= Red Line (Namibia) =

Veterinary cordon fence in Namibia

The Red Line, also referred to as the veterinary cordon fence, is a pest-exclusion fence separating northern Namibia from the central and southern regions. It encases several northern regions: Oshana Region, Kavango East Region, Omusati Region, Zambezi Region, Omaheke Region, Kunene Region, and parts of the Khomas and Oshikoto Regions. Most of these farms are fenced in and are accessible by constructed farm roads. South of the fence today are commercial farms where the farmers, many of whom are white, own the land. North of the line, on the other hand, all farm land is communal and operated mostly by black farmers. Livestock is not constrained by fences and often ventures onto roads. The red line is a highly guarded line which has roadblocks to check every vehicle which passes. The red line is the reason for Namibia's unique status to export meat across the European Union.

==History==
The demarcation was created in 1896 in the hope of containing a rinderpest outbreak in the Imperial German colony of South West Africa.

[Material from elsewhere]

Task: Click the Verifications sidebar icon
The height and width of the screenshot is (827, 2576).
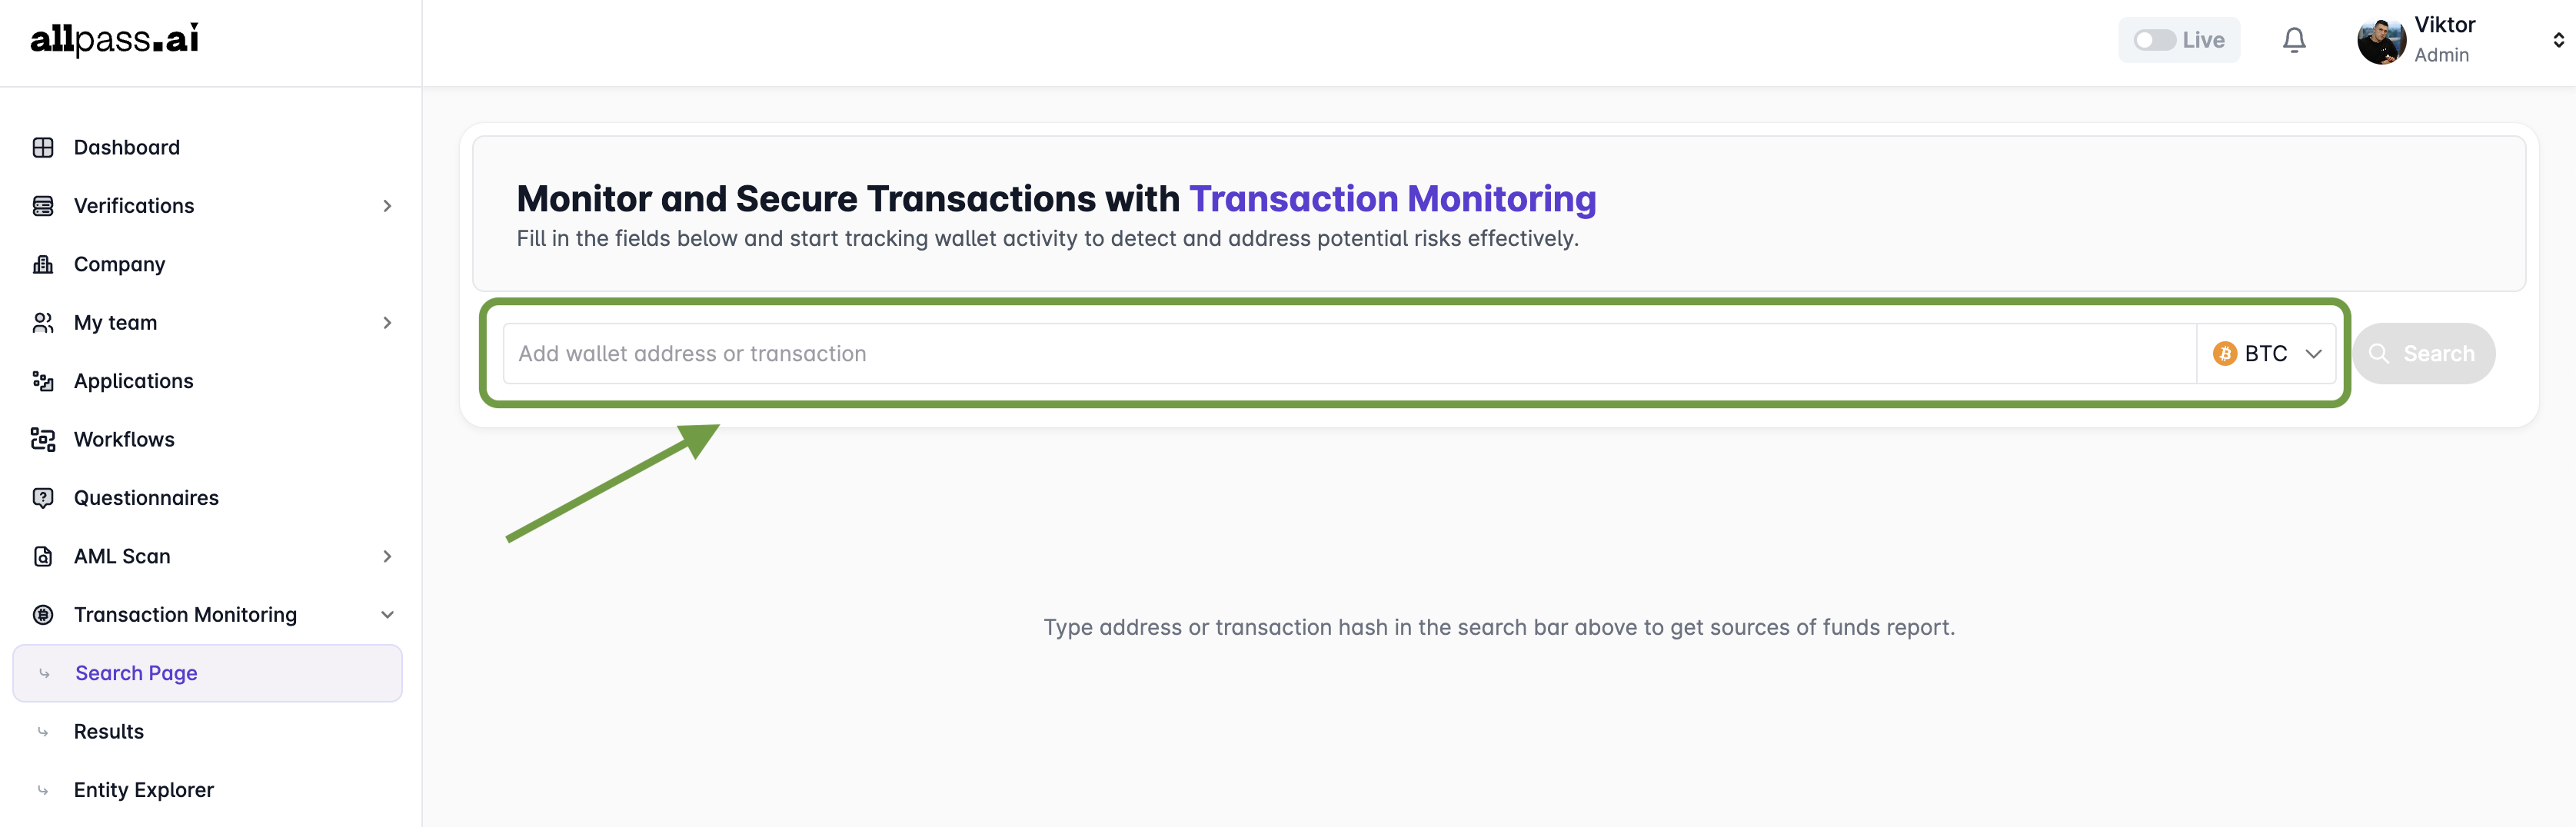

Its name stems from the depiction in red ink on a 1911 map created by the German colonial administration. Fort Namutoni was built as a police station to control north–south travel of the indigenous population and their livestock. The line continued to Okaukuejo in the west and Otjituuo in the east. Nevertheless, the epidemic reached Windhoek in 1897, wiping out half of the cattle population of the OvaHerero people.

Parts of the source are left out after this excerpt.